## Testo proposto
□ □ □

Cataloghi & brochure

Impaginazione e grafica materiali cartacei: Luca Coruzzi

Il diario della ragazza di King Kong
di Marco Mirabile

Con gli anni ho capito che King Kong è diventata una cosa spirituale per molti, e anche per me.
 (Fay Wray)

Il diario della ragazza di King Kong è il titolo della mostra che Monica Leonardo ha voluto per tracciare il percorso artistico di questi ultimi anni, un cammino che l’ha portata a riflettere in modo complesso sulle contraddizioni della realtà. È un titolo impegnativo, che pone l’accento sull’aspetto autobiografico, un diario, appunto, o confessioni di una ragazza non qualunque, Ann, la ragazza di King Kong, inorridita e affascinata dall’enorme bestione, che passa con lui dalla giungla alla cima dell’Empire State Building (prima che gli aeroplani da guerra glielo ammazzino). King Kong, e l’esile Ann lo sa benissimo, è una bestia ferita, capace di provare sentimenti e di riconoscere la bellezza. Tra i due c’è un rapporto tutt’altro che unilaterale, è la realizzazione di uno scambio impossibile. Così il mostro diviene simbolo di mistero, di fascino ancestrale e di incomprensione dell’uomo verso sé stesso e la natura.

□ □ □

## Righe fornite
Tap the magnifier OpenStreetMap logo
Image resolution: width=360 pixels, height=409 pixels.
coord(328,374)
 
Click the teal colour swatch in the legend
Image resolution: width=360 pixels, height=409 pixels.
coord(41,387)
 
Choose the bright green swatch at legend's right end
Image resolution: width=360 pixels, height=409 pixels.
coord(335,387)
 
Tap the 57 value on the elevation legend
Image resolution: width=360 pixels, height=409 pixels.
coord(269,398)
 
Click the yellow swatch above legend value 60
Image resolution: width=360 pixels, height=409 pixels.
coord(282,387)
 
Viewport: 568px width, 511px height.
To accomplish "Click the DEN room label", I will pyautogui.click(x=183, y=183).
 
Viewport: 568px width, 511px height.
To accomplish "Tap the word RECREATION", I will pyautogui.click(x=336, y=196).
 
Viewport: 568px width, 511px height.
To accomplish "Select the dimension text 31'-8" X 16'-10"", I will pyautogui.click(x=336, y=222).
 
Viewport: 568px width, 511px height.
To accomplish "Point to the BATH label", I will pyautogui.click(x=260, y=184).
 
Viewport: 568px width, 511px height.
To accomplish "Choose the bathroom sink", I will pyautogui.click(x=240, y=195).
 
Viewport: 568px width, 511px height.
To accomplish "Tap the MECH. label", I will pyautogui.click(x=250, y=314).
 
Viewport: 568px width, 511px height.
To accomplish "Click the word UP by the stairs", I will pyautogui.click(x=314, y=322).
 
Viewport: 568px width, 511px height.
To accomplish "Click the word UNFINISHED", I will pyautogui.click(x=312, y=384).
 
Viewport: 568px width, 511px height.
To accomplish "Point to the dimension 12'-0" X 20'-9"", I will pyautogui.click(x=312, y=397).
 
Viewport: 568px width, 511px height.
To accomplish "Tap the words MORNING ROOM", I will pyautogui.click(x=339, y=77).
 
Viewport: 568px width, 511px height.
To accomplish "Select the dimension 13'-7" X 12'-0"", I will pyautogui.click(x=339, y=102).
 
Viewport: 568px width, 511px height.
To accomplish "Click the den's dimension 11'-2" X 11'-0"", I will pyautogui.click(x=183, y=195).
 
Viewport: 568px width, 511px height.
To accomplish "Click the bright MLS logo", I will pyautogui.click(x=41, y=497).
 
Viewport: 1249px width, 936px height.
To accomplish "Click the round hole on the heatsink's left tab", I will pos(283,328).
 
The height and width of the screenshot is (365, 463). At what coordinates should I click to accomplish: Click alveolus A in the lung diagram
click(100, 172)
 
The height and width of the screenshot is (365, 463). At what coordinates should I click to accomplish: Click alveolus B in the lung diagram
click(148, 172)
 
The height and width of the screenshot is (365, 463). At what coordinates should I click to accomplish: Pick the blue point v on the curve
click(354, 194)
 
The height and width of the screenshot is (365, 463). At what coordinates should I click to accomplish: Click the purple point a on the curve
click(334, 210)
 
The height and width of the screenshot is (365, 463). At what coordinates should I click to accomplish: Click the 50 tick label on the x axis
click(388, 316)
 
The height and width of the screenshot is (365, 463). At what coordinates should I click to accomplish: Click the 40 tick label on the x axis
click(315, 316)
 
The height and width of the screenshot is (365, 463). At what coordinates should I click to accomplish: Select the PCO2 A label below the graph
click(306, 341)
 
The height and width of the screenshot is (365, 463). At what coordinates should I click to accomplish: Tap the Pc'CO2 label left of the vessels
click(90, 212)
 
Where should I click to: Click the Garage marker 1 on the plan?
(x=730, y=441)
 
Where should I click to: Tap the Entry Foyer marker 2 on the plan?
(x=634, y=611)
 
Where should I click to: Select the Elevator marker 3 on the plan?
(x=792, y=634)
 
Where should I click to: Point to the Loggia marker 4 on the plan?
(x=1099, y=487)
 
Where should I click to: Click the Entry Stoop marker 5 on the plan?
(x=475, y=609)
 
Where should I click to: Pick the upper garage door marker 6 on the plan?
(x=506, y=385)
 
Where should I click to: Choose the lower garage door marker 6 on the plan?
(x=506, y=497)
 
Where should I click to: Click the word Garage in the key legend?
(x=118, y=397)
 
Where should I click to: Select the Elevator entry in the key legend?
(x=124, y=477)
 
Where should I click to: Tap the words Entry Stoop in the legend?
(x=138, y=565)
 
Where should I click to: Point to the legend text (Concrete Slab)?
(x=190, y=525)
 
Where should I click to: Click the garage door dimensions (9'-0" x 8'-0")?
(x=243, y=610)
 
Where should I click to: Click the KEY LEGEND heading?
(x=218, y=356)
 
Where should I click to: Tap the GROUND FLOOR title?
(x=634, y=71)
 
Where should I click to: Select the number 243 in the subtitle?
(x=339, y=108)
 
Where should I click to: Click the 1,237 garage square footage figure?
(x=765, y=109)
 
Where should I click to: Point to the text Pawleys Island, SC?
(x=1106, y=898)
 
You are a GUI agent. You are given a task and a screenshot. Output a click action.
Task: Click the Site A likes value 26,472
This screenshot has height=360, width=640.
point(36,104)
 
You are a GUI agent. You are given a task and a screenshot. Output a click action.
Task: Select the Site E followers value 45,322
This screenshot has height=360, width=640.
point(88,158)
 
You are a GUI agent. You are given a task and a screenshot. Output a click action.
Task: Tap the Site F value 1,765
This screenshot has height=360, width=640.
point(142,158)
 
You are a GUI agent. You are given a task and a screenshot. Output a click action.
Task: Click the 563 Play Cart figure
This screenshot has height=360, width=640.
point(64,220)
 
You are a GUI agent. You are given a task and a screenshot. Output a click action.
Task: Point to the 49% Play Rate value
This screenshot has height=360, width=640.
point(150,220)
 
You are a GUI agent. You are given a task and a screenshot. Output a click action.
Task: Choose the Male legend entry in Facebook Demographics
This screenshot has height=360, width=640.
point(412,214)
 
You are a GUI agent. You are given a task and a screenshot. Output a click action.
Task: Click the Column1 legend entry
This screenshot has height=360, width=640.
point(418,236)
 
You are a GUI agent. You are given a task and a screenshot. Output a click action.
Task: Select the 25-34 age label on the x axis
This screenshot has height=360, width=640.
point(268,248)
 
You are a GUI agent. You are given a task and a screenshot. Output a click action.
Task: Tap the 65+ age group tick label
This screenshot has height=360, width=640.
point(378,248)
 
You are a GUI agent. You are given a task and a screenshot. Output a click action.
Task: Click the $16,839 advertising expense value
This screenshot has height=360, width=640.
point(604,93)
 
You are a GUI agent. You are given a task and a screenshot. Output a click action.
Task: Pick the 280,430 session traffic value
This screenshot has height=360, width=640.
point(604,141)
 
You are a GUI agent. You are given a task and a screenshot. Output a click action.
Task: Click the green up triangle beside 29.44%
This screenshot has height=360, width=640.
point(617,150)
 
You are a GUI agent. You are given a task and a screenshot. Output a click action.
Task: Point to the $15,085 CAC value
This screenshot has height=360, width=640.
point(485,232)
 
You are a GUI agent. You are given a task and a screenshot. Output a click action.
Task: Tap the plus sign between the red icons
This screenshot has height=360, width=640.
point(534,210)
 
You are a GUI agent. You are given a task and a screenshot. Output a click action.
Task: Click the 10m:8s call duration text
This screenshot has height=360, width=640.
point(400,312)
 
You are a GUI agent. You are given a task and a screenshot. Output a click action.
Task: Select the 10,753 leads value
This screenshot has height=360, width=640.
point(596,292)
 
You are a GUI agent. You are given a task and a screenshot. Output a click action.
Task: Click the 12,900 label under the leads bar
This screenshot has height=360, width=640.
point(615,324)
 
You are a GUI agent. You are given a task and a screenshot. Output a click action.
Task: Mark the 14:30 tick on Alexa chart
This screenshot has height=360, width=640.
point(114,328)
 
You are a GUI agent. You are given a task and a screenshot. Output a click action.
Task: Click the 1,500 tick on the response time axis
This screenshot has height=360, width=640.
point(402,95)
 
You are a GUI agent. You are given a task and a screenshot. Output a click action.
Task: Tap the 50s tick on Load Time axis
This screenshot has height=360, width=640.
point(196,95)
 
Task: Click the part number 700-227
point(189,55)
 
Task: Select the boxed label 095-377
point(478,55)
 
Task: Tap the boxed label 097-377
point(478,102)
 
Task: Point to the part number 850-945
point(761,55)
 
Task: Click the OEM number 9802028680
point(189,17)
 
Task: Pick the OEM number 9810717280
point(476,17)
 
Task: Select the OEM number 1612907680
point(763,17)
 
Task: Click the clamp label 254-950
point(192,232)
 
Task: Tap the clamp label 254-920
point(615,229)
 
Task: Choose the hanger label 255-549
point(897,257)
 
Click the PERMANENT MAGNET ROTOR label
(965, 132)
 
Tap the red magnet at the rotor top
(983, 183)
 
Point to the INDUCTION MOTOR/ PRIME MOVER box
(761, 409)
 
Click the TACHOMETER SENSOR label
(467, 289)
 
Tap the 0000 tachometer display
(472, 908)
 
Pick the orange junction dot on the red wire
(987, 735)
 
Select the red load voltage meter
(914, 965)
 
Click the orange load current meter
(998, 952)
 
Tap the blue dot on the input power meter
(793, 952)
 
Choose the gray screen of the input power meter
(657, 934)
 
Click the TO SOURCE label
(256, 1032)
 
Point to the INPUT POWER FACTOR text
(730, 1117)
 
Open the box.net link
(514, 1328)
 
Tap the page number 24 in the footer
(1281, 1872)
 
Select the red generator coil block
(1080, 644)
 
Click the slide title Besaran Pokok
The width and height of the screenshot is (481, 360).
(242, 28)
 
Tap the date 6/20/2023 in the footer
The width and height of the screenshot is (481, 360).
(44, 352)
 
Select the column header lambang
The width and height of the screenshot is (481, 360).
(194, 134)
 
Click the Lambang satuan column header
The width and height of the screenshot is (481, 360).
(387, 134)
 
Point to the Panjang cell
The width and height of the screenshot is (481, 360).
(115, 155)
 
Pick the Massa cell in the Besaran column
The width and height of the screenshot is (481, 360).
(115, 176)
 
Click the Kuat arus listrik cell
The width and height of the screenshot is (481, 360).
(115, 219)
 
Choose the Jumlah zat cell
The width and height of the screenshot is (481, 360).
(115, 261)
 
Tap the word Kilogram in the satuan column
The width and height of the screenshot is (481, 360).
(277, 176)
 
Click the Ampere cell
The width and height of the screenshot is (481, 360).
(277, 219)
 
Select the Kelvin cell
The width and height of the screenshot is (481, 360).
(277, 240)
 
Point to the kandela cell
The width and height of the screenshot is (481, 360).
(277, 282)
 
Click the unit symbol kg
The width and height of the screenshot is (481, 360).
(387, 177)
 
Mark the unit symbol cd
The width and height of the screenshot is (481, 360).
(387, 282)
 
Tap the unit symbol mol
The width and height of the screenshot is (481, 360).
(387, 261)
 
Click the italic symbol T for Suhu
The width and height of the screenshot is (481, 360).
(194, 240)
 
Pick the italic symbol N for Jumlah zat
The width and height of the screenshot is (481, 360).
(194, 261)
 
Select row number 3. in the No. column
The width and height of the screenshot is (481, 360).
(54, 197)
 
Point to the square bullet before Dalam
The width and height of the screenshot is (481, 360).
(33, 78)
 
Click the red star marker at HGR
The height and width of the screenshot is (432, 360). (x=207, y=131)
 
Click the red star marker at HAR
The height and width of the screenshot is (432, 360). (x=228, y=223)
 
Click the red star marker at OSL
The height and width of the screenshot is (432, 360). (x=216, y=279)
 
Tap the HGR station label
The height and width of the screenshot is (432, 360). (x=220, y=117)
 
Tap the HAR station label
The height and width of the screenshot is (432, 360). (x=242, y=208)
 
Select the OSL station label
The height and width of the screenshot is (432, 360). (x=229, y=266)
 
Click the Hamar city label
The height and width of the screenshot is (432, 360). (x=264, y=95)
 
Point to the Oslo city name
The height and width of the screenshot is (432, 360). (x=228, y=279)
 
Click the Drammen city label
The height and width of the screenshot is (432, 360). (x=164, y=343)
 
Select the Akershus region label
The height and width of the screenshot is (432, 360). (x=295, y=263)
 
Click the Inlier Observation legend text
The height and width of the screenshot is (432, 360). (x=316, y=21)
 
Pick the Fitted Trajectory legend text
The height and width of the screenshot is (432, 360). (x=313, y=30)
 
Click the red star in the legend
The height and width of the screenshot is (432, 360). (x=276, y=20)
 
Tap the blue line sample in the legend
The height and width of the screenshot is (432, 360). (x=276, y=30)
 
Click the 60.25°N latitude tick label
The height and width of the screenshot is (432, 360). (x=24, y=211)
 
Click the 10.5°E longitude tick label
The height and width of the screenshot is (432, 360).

□ □ □

## Elenco dei compiti
1 – Dal testo proposto, riporta il passo che comincia con le parole "Impaginazione e grafica" e si chiude dopo "anche per me.", sostituendo "diario" con "quaderno".
2 – Elenca tutte le persone che il testo proposto cita con nome e cognome.

## Risposte
1 –
Impaginazione e grafica materiali cartacei: Luca Coruzzi

Il quaderno della ragazza di King Kong
di Marco Mirabile

Con gli anni ho capito che King Kong è diventata una cosa spirituale per molti, e anche per me.

2 – Luca Coruzzi, Marco Mirabile, Fay Wray, Monica Leonardo